TEMPO.CO, Jakarta -Film The Look of Silence atau Senyap memberikan secercah harapan untuk korban dan keluarga korban peristiwa pembantaian 1965. Mereka menginginkan penjelasan pemerintah dan upaya rekonsiliasi digelar setelah hampir 50 tahun peristiwa 1965.
Harapan itu disampaikan oleh Bejo Untung, dari Yayasan Penelitian Korban Pembunuhan 1965/1966 (YPKP 65) Bejo Untung. Dia menyampaikan rasa terima kasih atas pemutaran film karya Joshua Oppenheimer tersebut. “Dengan film ini suara kami bisa disuarakan di mana-mana, sampai tingkat internasional. Sudah 50 tahun kami terbungkam,” ujar Bejo Untung di sela-sela konferensi pers pemutaran film Senyap di Gedung Graha Bhakti Budaya, Taman Ismail Marzuki, Jakarta Pusat, Senin, 10 November 2014.
Hal yang sama juga disampaikan oleh Diah Wahyuningsih Rahayu, salah satu keturunan korban peristiwa 1965. Menurut dia, pemerintah harus memberikan penjelasan atas peristiwa tersebut. Karena, tanpa penjelasan, korban dan keluarganya selamanya hidup dalam stigma negatif. Setelah itu pemerintah juga harus mengupayakan rekonsiliasi “Semua warga negara dilindungi konstitusi, tapi korban dan keluarganya distigmatisasi, dituduh, dan dibantai.” ujar Diah usai menonton film itu.
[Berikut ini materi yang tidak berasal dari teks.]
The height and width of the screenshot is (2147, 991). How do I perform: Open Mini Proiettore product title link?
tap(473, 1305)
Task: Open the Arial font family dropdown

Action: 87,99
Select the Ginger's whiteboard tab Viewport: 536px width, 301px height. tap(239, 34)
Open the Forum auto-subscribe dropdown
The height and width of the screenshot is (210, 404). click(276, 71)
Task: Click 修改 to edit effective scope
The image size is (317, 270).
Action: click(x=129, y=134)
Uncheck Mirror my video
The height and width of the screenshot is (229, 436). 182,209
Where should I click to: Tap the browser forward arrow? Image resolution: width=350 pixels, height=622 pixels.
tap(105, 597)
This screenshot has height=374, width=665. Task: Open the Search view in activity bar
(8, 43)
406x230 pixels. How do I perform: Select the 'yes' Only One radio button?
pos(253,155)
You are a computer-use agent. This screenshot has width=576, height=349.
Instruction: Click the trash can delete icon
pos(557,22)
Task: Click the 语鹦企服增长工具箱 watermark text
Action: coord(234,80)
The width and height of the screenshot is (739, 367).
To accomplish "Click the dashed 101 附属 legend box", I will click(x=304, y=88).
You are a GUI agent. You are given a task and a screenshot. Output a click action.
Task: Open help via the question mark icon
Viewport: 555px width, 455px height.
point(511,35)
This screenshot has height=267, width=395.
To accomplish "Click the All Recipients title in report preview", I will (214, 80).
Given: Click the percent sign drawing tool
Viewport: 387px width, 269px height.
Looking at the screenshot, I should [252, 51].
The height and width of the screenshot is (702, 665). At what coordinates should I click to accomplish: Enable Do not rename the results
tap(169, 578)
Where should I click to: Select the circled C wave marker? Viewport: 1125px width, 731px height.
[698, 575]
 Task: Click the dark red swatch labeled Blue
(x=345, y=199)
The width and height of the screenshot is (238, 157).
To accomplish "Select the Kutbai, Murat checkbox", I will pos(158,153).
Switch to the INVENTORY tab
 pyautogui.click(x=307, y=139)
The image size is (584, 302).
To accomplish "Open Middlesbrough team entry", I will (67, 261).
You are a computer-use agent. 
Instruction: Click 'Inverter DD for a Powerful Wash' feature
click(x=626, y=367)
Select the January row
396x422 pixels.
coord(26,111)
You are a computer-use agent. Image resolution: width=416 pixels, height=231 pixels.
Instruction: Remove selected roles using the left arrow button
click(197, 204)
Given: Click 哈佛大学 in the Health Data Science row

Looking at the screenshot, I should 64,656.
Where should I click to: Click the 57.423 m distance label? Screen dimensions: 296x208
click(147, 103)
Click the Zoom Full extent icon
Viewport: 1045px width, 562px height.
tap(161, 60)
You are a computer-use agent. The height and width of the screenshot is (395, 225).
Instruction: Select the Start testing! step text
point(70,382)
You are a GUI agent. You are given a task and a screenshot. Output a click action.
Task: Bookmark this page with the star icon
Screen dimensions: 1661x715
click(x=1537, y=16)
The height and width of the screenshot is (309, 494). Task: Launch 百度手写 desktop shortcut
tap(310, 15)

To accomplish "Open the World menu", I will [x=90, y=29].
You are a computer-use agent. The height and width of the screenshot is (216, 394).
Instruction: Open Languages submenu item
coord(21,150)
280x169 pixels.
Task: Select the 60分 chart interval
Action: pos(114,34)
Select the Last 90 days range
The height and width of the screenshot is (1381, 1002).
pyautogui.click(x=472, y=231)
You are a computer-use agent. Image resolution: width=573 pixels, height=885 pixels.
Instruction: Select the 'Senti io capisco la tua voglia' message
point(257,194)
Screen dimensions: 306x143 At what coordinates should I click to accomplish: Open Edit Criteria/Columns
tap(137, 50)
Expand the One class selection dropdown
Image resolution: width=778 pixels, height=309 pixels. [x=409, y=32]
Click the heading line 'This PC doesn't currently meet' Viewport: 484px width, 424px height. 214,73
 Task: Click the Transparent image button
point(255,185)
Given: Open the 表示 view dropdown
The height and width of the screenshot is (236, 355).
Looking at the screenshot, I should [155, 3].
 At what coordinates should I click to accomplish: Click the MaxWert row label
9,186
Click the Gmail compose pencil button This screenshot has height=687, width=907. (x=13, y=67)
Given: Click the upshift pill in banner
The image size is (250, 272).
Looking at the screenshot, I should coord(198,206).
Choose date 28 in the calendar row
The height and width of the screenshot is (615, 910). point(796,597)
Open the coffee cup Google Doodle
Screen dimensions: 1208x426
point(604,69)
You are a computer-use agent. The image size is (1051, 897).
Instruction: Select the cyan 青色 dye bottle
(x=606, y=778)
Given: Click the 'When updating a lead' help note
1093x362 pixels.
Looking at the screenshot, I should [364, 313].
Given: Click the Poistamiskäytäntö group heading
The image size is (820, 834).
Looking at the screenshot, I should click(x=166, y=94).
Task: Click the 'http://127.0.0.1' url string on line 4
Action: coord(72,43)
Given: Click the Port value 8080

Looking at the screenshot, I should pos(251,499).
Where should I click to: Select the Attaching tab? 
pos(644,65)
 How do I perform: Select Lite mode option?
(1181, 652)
Guru Sejarah di SMA Negeri 4 Batam itu meminta pemerintah segera mewujudkan upaya rekonsiliasi terhadap keluarga korban peristiwa 1965. Selain itu dia juga meminta peninjauan materi pelajaran sejarah terutama yang menyangkut peristiwa ini.
“Saya kira harus dibongkar lagi terutama yang terkait 1965, serahkan lagi kepada sejarawan untuk menyusun secara benar,” ujarnya di sela-sela pemutaran film Senyap.
Beberapa eks-tahanan politik yang berusia lanjut juga ikut menonton pemutaran film ini. Sri Sulistyawati, misalnya. Ia mengatakan rasa sakit hatinya masih tetap menggelora. ”Dendam bisa dikikis, tapi sakit hati masih. Karena kami dituduh makar,” ujarnya usai pemutaran film.
Pemutaran film kemarin merupakan pertama di Indonesia. Ratusan penonton menyambut dengan antusias pemutaran perdana ini. Panitia semula menjadwalkan pemutaran hanya berlangsung satu kali. Namun karena animo yang cukup besar, akhirnya panitia memutarnya dua kali. Adi Rukun, tokoh sentral dalam fillm ini pun, ikut hadir dalam pemutaran perdana film ini.
Komisioner Komisi Hak Asasi Manusia Muhammad Nurkhoiron mengatakan film ini memecah kebisuan penyelesaian kasus 1965. Kepada Presiden Joko Widodo, Komisi akan meminta upaya penyelesaian tragedi 1965 ini. “Beliau akan kami undang menonton film," ujarnya.